Pour expliquer sa volonté, Moussa Faki Mahamat, a averti que plus de deux tiers des membres de l’UA ont recommandé d’améliorer les relations avec Israël et donc de lui donner le statut de membre observateur, au même titre que la Palestine.
Certes certains pays de l’UA sont favorables pour qu’Israël devienne membre observateur.
En face seulement 24 pays s’y opposent, mais ce ne sont pas n’importe lesquels. L’Algérie, l’Afrique du Sud, le Rwanda ou encore le Nigeria qui révoquent cette décision, ont un impact énorme sur le continent africain, sur le plan politique, sécuritaire et économique.

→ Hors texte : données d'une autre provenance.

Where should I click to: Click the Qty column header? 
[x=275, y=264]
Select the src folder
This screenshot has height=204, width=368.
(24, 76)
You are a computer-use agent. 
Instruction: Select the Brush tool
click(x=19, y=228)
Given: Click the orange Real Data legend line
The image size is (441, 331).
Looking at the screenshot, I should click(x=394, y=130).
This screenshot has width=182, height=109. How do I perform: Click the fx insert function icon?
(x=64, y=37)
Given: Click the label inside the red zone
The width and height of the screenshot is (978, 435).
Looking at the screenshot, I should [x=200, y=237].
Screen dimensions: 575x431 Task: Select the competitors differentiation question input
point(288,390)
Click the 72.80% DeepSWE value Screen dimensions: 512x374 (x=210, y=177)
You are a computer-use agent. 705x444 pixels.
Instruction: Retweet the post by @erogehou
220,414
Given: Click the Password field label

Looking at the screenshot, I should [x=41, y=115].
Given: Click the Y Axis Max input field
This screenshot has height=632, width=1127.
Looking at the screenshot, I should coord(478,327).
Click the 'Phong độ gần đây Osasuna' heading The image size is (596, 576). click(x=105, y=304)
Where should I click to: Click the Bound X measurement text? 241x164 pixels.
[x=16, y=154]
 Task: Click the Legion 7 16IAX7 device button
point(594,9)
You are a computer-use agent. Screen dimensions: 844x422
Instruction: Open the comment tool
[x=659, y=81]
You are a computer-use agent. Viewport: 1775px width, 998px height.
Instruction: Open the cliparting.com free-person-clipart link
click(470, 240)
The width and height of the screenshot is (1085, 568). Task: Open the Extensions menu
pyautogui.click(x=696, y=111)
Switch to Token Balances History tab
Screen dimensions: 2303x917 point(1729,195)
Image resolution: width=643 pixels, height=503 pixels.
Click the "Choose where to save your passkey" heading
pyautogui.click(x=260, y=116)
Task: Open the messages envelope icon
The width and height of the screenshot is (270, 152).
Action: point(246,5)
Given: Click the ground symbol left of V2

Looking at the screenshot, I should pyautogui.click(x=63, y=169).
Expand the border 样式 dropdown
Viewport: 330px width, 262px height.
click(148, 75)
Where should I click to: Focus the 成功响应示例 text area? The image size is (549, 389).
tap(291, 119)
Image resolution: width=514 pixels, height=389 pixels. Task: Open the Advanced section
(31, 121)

Pour éviter une escalade des tensions, l’UA a préféré suspendre le débat sur le statut d’Israël et a annulé le vote sur son maintien ou non de membre observateur.
Il a été décidé qu’un comité mis en place pour statuer sur cette décision devra se charger d’étudier ce dossier. Il rendra ses conclusions au prochain sommet de l’Union Africaine.
La problématique a seulement été repoussée mais pas traitée. Elle pourrait revenir comme un boomerang lors du prochain sommet de l’Union Africaine qui aura lieu en 2023. C’est dire la portée de la décision de Moussa Faki sur la cohésion et l’unité de l’Union africaine.